引用文
【留学体験記】オランダ大学院卒業者が見る世界:​太田原 彩那 さん (ユトレヒト大学社会学Refugee専攻)

オランダ大学院卒業者が見る世界:

太田原 彩那 さん (ユトレヒト大学社会学Refugee専攻)

記事執筆:Ryoji Yoshisada (XPLANE)
太田原彩那(Ayana)さん、オランダ、ユトレヒト大学でRefugee(難民) についての学問を専攻し2019年夏に卒業。同じオランダ留学をした同年代で数少ない日本人として、今回インタビューをしてきた。彼女はいつもと変わらない明るい雰囲気で「やっほ〜久しぶり。」30分ほど他愛もない話を交わし、インタビューにも快く承諾してもらった。以下は、その後1時間半で起きた会話を筆者の視点から書き起こしたものである。

表示データ
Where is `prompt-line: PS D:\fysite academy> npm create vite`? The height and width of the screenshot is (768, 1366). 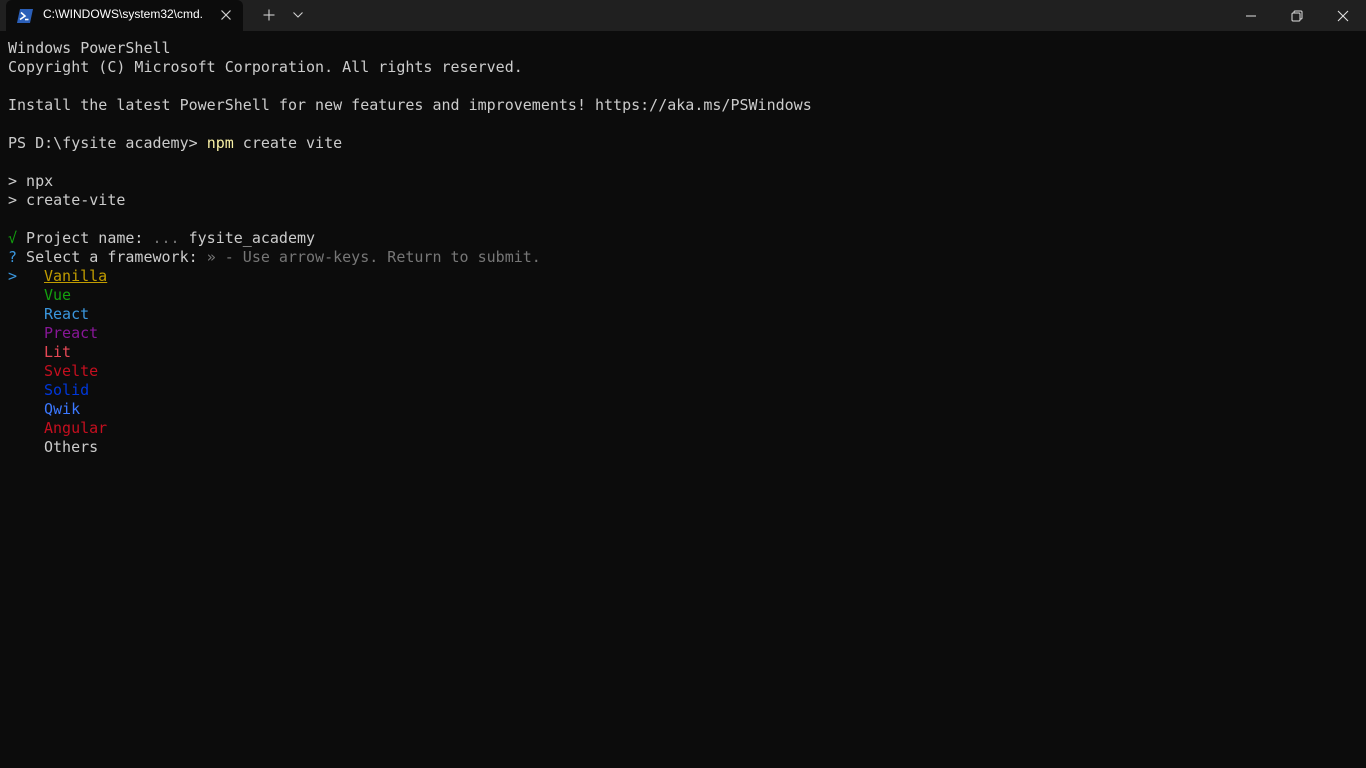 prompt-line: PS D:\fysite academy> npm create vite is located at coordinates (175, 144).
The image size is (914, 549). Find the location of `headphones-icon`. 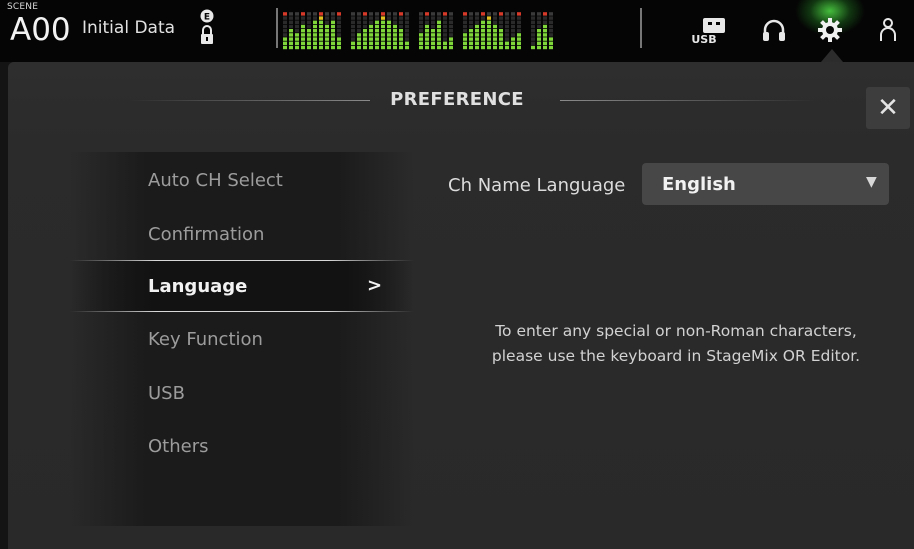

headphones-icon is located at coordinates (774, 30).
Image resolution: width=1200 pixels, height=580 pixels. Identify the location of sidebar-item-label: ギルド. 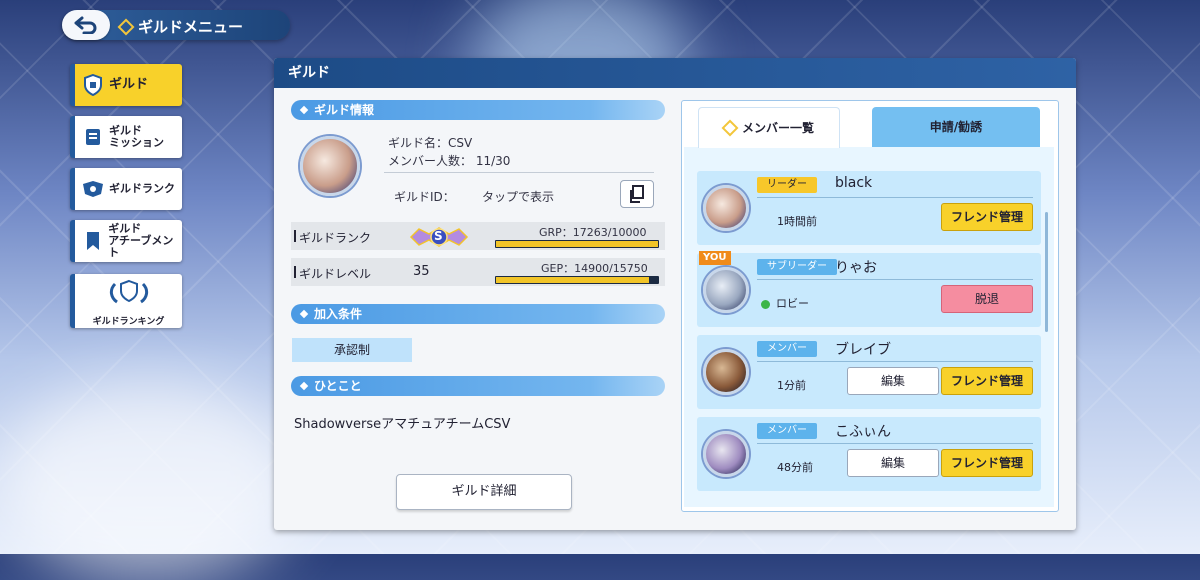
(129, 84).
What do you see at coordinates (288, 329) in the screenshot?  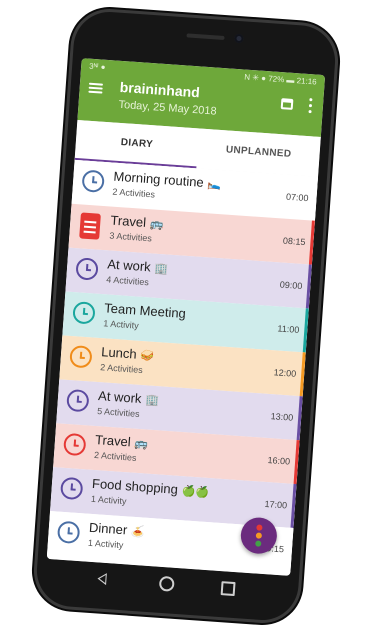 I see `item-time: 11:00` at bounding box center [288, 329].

取り組む課題
留学体験記について次の問いに答えよ。
(a) 太田原さんがユトレヒト大学を卒業したのはいつか。
(b) 記事を執筆したのは誰か。
(c) インタビューの前に、他愛もない話をどれくらい交わしたか。

課題の解答
(a) 2019年夏
(b) Ryoji Yoshisada (XPLANE)
(c) 30分ほど